--- YOUR INSTRUCTIONS ---
Upon reaching the line containing "How do I perform: Enable", output that line and all remaining lines exactly, through the end of the entries, and output nothing before it.

------------------------------------------------------------------------

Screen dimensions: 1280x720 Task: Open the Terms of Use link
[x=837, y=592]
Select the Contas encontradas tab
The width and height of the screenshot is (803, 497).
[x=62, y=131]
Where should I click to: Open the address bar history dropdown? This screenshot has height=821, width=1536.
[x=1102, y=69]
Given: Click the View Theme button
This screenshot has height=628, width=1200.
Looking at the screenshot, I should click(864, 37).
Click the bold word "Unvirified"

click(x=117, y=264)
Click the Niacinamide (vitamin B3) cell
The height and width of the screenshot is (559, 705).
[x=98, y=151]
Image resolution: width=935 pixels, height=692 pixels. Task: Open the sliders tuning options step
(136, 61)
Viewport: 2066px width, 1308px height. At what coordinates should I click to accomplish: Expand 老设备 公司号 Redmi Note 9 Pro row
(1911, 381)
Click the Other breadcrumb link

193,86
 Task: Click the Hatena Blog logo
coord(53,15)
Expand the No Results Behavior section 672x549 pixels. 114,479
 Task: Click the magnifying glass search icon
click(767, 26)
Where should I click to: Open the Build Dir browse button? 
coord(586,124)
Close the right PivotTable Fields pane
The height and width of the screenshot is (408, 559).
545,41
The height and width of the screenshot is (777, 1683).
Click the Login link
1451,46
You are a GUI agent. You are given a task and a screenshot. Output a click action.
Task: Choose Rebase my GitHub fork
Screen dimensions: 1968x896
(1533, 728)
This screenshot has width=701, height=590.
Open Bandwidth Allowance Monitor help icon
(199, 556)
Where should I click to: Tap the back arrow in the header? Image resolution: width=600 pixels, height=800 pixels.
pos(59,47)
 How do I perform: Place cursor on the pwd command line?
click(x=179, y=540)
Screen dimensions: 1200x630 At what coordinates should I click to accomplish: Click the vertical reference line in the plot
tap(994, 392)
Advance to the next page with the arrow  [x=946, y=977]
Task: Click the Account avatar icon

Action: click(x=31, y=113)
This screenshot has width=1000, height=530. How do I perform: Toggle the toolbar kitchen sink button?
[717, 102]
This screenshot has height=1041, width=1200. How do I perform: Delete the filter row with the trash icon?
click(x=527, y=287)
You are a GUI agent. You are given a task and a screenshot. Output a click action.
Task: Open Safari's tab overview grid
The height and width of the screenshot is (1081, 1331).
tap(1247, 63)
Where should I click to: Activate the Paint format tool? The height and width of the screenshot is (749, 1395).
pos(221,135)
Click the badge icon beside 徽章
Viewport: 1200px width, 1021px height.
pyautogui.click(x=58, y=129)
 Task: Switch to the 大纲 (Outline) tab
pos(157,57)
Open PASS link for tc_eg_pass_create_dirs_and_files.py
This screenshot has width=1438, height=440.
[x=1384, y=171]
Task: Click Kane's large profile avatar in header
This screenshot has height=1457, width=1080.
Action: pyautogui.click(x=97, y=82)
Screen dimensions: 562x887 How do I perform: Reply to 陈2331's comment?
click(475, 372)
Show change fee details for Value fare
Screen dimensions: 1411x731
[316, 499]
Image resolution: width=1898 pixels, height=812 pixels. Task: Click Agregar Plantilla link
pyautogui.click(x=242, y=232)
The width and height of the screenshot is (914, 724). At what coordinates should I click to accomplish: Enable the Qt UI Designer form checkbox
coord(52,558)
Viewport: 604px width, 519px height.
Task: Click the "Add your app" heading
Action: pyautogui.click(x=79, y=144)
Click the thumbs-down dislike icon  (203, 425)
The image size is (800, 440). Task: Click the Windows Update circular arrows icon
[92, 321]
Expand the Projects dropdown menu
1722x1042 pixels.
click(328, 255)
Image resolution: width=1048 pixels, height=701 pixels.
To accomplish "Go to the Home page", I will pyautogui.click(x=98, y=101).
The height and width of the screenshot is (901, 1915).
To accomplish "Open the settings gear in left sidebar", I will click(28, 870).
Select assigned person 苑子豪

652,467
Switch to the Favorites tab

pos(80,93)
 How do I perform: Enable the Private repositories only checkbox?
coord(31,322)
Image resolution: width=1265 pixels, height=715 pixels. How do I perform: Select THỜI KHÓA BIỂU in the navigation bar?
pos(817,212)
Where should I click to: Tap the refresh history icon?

------------------------------------------------------------------------

--- EXERCISE RESPONSE ---
 How do I perform: Enable the Private repositories only checkbox?
coord(31,322)
Image resolution: width=1265 pixels, height=715 pixels. How do I perform: Select THỜI KHÓA BIỂU in the navigation bar?
pos(817,212)
Where should I click to: Tap the refresh history icon?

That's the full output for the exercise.